This article is a compilation of translation productivity tips.
How can I increase my productivity in the editor?
Don't focus on the suggestions. Typing the translation directly can often be faster than waiting for the suggestions to update. Consider the machine output during pauses while typing.
Ignore the machine suggestions if and when you want to. When you know the translation, and you're a fast typist, the machine assistance will only slow you down.
Post-edit if and when you want to. Use the hotkey Shift+Enter to insert the full suggestion. This technique can be faster when you only want to make minor changes.
Learn the advanced 'hotkey' shortcuts to avoid using the mouse. For more information on the editor shortcuts, see the Introduction to CATv3 article.

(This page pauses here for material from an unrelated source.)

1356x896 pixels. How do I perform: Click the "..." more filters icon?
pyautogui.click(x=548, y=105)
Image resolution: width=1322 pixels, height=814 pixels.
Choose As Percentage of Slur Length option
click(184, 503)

Learn the copy-source-to-target hotkey. The MT system will corrupt non-linguistic strings composed of numbers, equations, and punctuation.
For CJK input (Chinese, Japanese, Korean), we recommend the following tools:
- Enable your browser QA plug-in. In addition to Lilt’s internal QA checker, we recommend that you enable your external browser plug-in for spell checking. Please see a GIF below on how to enable your browser’s spell checker plug-in.
How can I improve Lilt's suggestions?
Lilt is an adaptive system, which means that it needs data (specifically, source/target pairs) for adaptation. Here are some rules of thumb for improving translation quality:
- Lilt works best when custom memories are created for each domain. You may have memories for software, legal, medical, etc. A common mistake is to aggregate all data into default memories. This limits the system's ability to adapt to any one domain.
- 10,000 segments / memory is about when you will start to notice increases in translation quality.
- Full-length sentences in memories improve domain suggestions the fastest. Short sentences and word dictionaries are more suitable for the termbase. See TM Size and Content Guidelines for more information.
- Google Translate / Microsoft Translator are broader domain systems trained on more data. Baseline (i.e., unadapted) quality of Lilt is competitive for some domains, better for some domains (e.g., medical), and worse for some domains (e.g., software strings).
- Fine-grained lexical distinctions for common words (e.g., "Party") take time to learn. The training data likely contains a given word millions of times; the system will need to see your preference many times to learn the distinction reliably. You should find that it learns rarer words and phrases faster.
What is the most efficient way to review?
In the editor, confirmed segments are reduced in size so that more document context can fit on the screen. Clicking on a confirmed segment will unconfirm it for editing. You must confirm the segment again to save it. When translating long documents, you may accidentally unconfirm or skip a segment.
To filter out segments, go to the File Menu, select View, and then select the segments you want to view. You can use these filters to quickly locate untranslated/unsaved segments.
The QA Mode is also ideal for reviewing and making quick edits.